Feast Day: Dec. 14
St. John of the Cross, born Juan de Yepes Álvarez, (June 24, 1542 – Dec. 14, 1591) holds the title of Doctor of the Church. He was a Carmelite friar and priest, a mystic, and a major figure of the Counter-Reformation. His writings and poetry, including Ascent to Mount Carmel, Dark Night of the Soul, and A Spiritual Canticle, are considered to be the summit of mystical Spanish literature.
He also founded the Discalced Carmelites with St. Teresa of Avila. It was an attempt to reform the Carmelite order through a return to a life of prayer. However, many in the order felt threatened. This led to St. John’s kidnapping and imprisonment. He spent nine months in a tiny cell, during which time he was also beaten three times per week. It was during this dark time that he wrote much of his mystical poetry.
Upon his escape, he spent his life sharing and explaining his experience of God’s love. Instead of anger and resentment, his imprisonment and harsh treatment produced the mystic who would say, “Where there is no love, put love – and you will find love.”

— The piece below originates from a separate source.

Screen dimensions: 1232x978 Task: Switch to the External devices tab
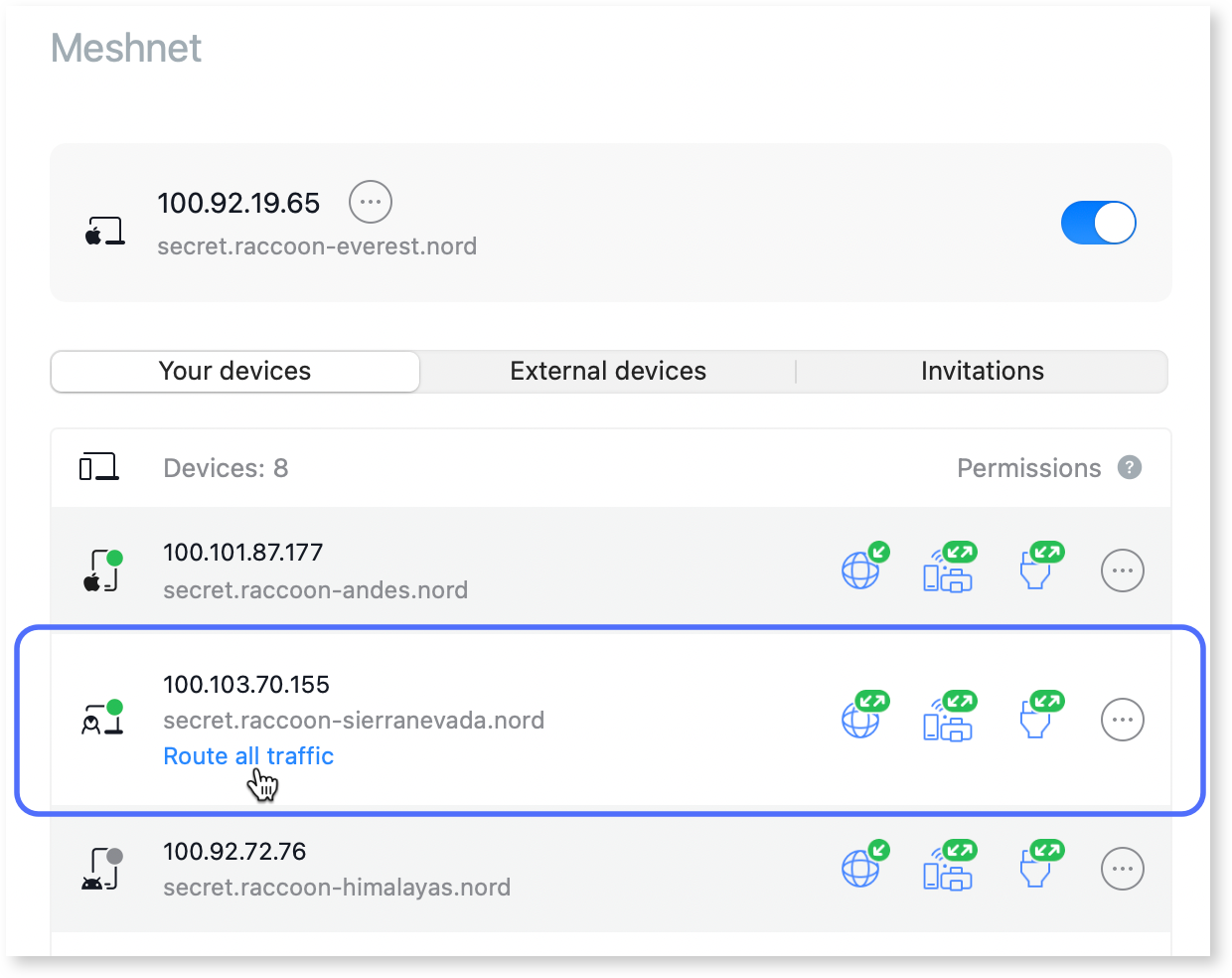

St. John of the Cross also provides invaluable advice to those who would set out to travel the path to holiness in his classic works. In Dark Night of the Soul, he addresses certain “spiritual imperfections” which “beginners” often have with respect to the capital sin of pride. For example, he writes that beginners normally consider themselves to be fervent and diligent in spiritual things and devotions. This sense can lead to a secret form of pride, whereby “they come to have some degree of satisfaction with their works and with themselves.”*
What are the red flags that indicate we might be falling prey to spiritual inflation? Avoiding spiritual directors or other spiritual authorities who do not grant unconditional approval of one’s spiritual experiences, attitudes and behaviors is a sure sign. Other indicators according to St. John are an anxiousness to give outward evidence of one’s spirituality and devoutness, a tendency to minimize one’s faults, or a tendency to become overly distraught over one’s faults, as if one is already a saint.
Humility, of course, is the defense and antidote to pride, whether spiritual or not. It flows from the recognition that all comes from God for the benefit of all humanity. It is only through emptying ourselves that we can see that what is impossible for us, is possible only through God.